-- About this exercise --
Scan the listing and copy each line where the word "computer" is present.

-- Given records --
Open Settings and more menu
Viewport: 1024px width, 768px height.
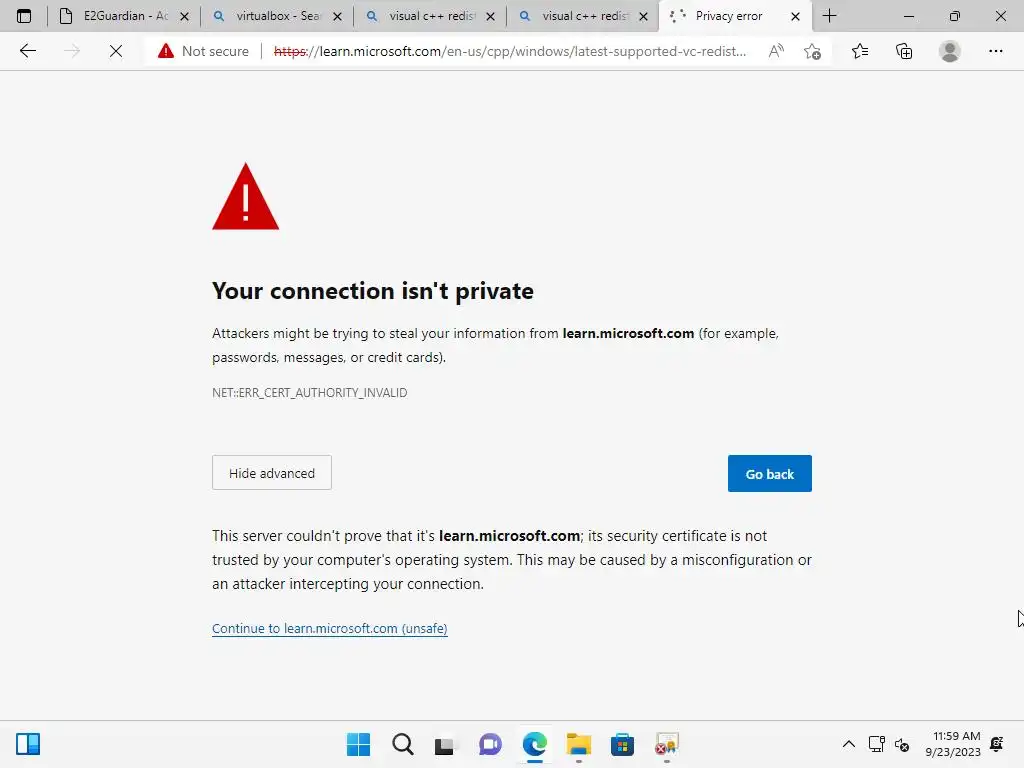(996, 51)
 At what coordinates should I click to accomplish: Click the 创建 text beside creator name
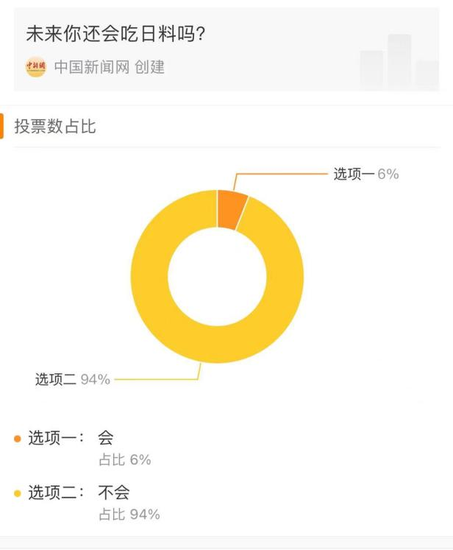[149, 67]
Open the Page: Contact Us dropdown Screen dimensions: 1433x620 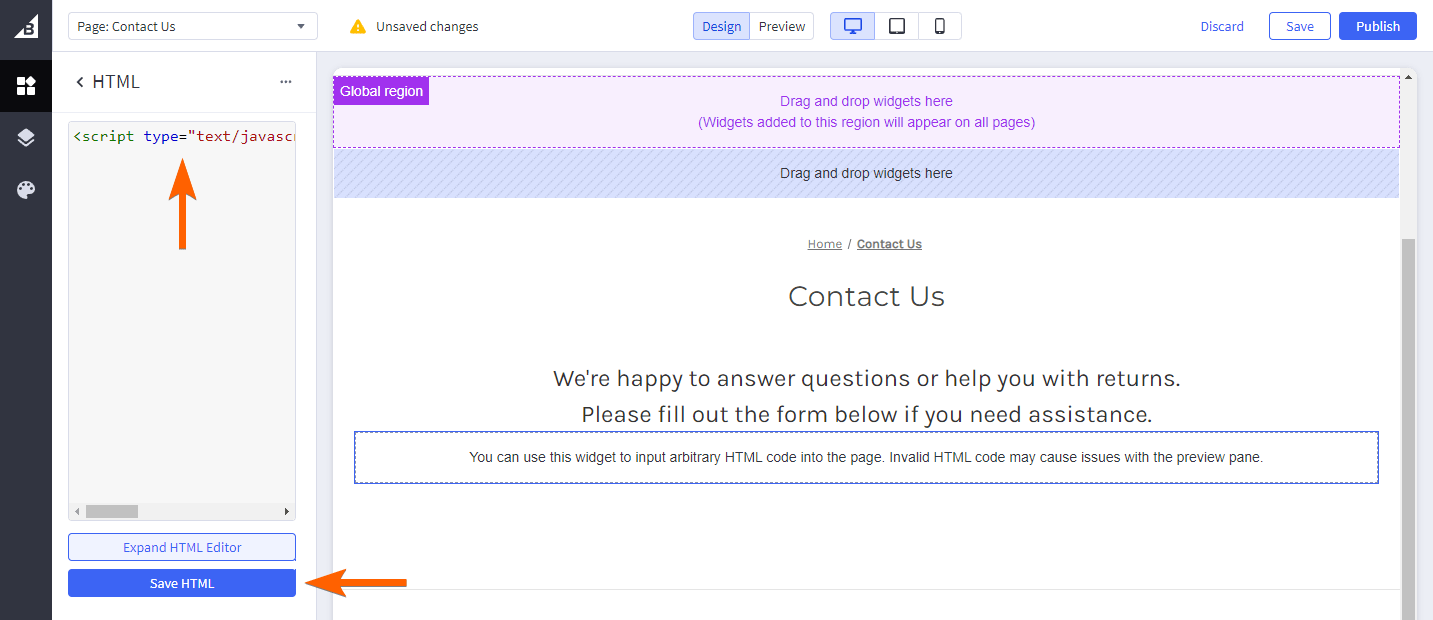[193, 26]
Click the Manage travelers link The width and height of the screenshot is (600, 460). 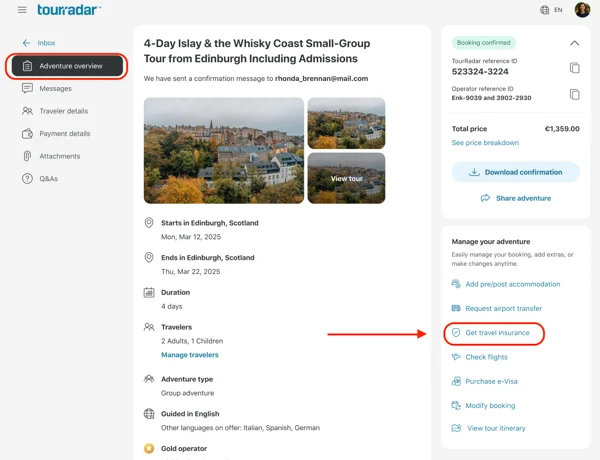[190, 355]
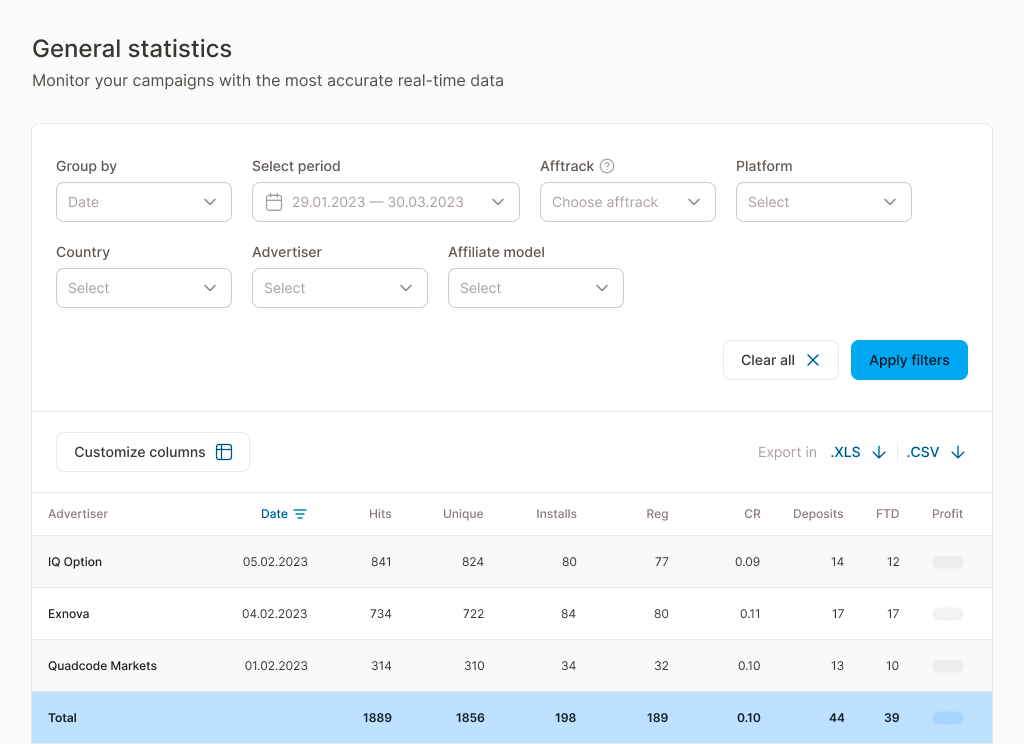Viewport: 1024px width, 744px height.
Task: Open the Platform select dropdown
Action: [823, 202]
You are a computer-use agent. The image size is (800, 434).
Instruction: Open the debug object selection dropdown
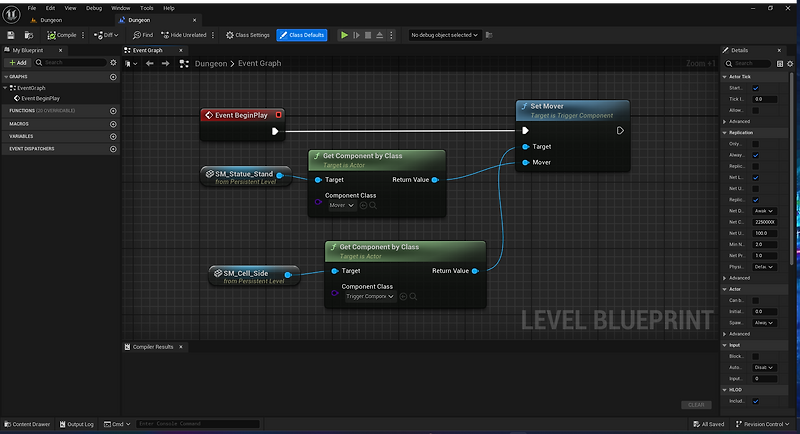coord(444,35)
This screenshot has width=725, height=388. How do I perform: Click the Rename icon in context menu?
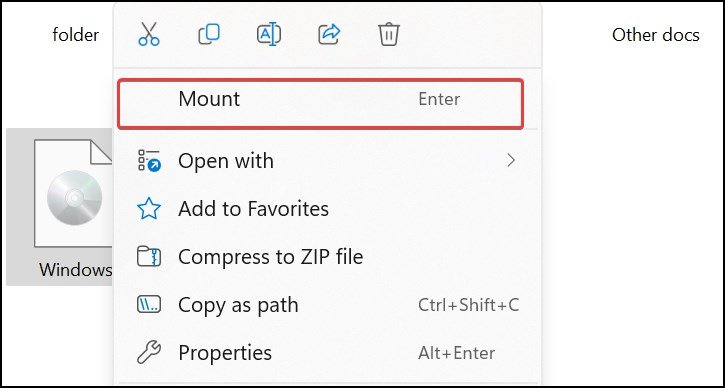click(269, 35)
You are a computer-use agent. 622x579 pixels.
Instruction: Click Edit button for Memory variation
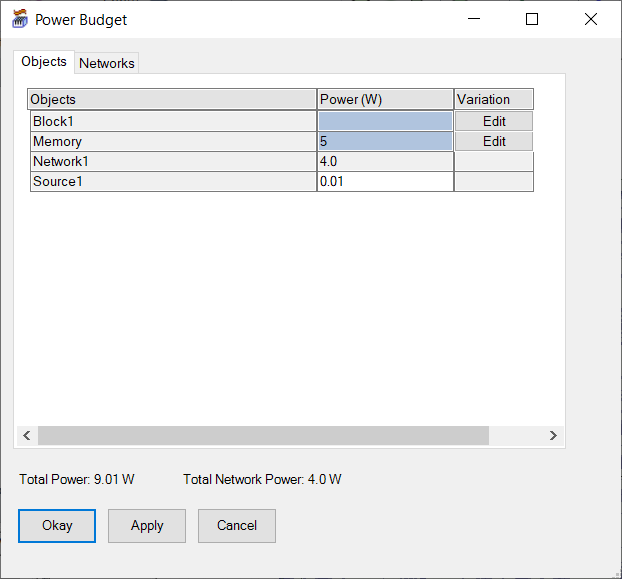click(494, 142)
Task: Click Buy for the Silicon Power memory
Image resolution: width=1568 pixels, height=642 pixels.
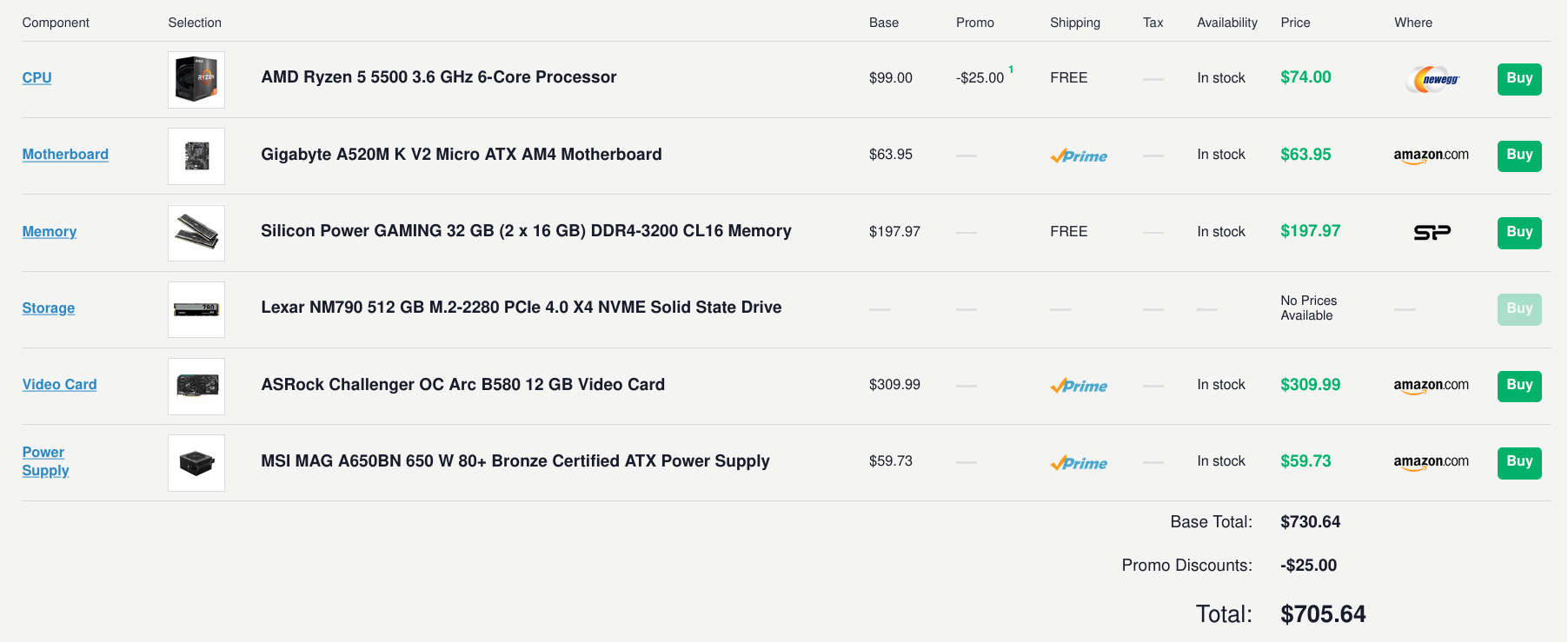Action: [1519, 233]
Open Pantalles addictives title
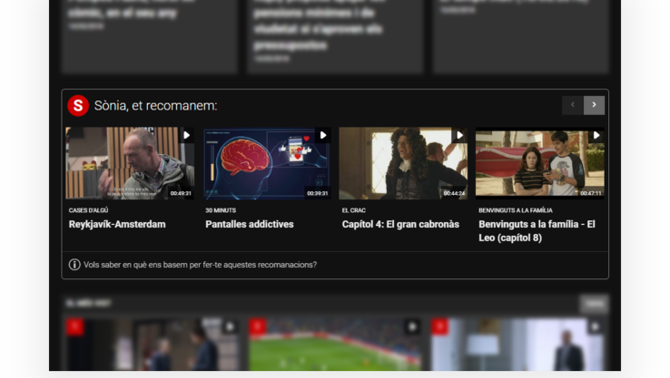The height and width of the screenshot is (378, 670). pyautogui.click(x=250, y=224)
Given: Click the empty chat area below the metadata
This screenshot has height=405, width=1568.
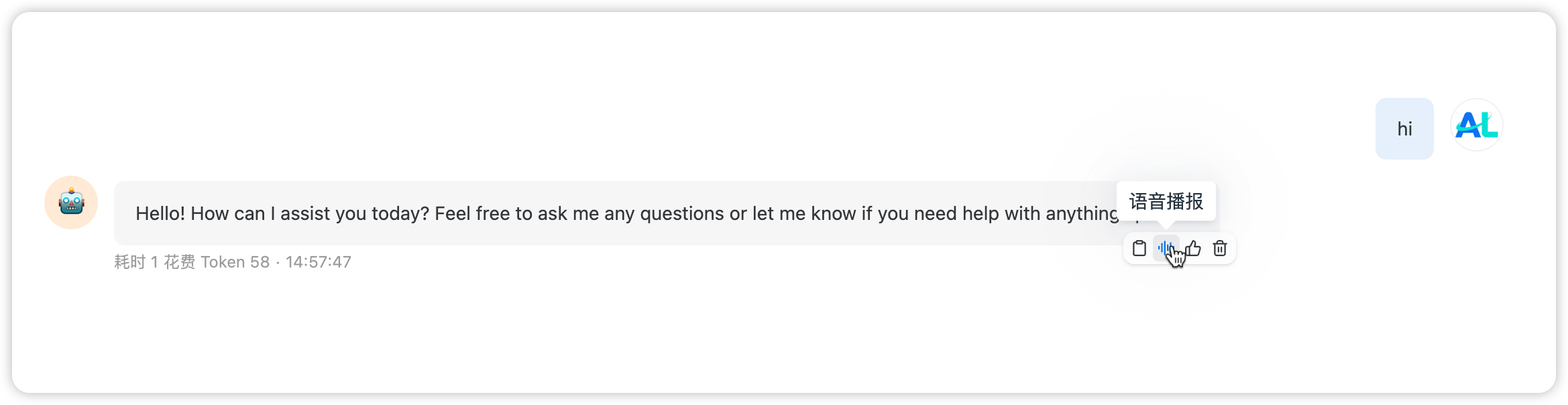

-- Your solution --
You are a computer-use agent. The image size is (800, 434).
You are a computer-use agent. 622x579 pixels.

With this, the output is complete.